═════ INPUT
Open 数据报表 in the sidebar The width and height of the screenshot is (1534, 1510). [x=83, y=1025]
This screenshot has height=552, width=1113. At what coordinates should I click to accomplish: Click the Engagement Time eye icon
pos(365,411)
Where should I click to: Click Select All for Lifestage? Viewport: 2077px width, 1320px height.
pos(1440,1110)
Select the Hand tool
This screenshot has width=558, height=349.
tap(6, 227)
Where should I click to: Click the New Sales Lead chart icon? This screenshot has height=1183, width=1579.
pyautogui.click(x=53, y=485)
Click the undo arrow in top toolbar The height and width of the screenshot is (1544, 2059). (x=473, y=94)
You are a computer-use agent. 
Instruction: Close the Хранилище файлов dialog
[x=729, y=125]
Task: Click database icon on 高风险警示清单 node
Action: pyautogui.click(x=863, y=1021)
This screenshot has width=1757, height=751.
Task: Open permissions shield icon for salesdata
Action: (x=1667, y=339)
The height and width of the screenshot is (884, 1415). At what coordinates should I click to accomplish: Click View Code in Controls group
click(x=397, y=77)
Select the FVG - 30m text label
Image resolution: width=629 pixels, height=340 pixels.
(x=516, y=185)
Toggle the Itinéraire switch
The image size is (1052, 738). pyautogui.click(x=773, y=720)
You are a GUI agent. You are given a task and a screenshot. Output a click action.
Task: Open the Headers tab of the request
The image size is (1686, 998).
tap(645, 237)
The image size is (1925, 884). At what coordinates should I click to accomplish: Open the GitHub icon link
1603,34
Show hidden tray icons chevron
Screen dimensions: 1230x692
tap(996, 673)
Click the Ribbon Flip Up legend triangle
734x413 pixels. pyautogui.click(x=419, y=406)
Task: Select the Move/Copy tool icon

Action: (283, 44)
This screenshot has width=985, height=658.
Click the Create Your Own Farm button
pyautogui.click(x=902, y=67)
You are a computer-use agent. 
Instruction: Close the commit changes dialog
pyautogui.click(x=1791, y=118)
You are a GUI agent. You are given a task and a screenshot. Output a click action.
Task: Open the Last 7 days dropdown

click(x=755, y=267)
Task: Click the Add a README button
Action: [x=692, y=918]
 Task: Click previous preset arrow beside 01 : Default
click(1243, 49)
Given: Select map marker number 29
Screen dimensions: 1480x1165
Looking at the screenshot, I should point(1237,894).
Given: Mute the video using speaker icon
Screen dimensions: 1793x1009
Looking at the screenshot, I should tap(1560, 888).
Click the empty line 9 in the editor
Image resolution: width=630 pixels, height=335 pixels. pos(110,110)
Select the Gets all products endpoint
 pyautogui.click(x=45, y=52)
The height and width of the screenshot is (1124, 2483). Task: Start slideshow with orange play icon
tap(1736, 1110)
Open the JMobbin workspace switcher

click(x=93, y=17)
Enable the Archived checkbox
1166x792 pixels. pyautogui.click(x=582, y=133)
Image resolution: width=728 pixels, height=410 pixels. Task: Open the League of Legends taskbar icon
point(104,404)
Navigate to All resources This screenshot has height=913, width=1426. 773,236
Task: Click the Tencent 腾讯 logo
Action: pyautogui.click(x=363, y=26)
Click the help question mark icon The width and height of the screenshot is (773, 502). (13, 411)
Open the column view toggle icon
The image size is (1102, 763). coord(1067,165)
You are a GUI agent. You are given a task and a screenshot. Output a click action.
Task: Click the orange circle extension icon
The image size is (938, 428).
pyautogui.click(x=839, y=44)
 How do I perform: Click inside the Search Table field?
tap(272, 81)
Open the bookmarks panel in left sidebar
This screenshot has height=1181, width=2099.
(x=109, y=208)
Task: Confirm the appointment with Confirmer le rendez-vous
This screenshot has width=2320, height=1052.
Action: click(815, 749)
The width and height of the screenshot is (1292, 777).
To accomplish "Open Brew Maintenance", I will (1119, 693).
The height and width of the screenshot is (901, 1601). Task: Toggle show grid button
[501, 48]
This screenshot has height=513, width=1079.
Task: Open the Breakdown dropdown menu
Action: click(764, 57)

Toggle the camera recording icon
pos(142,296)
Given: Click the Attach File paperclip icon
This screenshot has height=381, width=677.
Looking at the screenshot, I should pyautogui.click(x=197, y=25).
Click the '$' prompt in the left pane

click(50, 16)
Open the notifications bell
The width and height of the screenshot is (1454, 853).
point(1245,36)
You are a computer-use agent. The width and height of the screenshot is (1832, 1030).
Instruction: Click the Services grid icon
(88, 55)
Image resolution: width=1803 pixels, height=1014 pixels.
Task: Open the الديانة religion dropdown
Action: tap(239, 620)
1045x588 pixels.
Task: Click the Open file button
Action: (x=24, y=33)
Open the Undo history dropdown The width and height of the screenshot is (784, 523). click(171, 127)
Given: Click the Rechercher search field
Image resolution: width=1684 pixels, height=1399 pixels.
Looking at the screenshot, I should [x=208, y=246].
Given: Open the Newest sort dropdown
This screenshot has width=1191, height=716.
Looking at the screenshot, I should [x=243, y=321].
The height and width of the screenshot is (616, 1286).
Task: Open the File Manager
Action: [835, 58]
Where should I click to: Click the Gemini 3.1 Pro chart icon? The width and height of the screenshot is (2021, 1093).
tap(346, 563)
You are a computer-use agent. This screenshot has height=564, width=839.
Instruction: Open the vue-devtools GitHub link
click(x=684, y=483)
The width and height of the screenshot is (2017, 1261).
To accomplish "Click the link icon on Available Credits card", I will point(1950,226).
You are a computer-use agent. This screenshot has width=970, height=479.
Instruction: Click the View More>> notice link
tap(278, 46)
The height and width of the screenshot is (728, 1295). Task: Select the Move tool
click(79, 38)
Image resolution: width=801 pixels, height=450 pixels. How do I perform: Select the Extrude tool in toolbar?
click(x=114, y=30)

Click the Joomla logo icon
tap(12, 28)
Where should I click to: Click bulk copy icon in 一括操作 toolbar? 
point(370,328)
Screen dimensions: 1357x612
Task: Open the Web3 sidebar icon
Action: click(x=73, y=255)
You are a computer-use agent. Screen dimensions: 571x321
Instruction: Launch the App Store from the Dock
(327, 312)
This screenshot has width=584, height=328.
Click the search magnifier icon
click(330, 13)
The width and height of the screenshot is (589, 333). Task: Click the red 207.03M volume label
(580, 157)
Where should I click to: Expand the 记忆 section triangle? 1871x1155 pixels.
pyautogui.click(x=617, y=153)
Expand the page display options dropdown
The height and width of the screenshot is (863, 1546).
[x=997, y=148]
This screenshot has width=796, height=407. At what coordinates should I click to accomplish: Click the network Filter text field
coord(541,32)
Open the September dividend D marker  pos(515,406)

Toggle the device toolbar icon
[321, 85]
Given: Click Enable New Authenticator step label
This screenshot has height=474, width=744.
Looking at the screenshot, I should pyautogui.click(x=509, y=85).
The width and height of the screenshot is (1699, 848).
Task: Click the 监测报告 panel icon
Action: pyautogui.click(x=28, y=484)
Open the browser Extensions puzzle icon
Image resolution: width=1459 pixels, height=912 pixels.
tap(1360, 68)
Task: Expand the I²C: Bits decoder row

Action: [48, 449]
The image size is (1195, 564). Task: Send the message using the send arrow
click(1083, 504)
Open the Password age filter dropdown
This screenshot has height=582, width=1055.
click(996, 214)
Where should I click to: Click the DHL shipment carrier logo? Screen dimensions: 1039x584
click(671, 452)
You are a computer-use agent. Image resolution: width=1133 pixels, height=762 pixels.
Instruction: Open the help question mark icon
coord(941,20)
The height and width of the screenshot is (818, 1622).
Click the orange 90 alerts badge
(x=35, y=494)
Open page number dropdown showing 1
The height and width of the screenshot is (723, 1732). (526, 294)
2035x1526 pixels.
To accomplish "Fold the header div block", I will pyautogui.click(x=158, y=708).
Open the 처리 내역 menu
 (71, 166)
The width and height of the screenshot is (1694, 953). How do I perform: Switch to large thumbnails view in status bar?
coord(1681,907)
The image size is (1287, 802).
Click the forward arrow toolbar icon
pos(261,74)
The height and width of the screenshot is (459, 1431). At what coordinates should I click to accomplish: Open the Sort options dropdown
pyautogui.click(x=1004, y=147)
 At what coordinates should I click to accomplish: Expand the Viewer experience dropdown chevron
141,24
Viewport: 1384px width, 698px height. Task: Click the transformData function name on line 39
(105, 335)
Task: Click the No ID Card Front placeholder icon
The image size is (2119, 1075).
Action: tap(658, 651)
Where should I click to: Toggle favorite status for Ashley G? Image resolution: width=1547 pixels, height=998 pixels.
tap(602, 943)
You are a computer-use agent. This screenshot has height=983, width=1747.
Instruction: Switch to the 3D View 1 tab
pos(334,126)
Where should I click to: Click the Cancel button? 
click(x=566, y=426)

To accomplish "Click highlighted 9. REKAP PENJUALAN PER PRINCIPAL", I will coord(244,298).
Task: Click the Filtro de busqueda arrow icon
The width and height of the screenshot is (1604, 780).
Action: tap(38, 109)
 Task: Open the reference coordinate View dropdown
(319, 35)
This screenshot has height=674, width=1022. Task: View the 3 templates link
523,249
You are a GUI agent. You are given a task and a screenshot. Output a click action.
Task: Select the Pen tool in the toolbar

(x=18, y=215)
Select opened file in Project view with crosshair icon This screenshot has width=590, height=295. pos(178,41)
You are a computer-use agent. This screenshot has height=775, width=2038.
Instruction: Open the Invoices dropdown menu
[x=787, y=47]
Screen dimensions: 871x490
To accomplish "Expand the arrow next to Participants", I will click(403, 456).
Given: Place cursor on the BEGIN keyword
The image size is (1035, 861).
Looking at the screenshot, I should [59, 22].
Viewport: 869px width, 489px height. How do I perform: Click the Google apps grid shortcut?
══════════
§ **WHAT YOU HAVE TO DO**
Check each line above for the word "marker", and copy the lines where it appears.

§ **SOLUTION FOR THIS PROBLEM**
Given: Select map marker number 29
Open the September dividend D marker  pos(515,406)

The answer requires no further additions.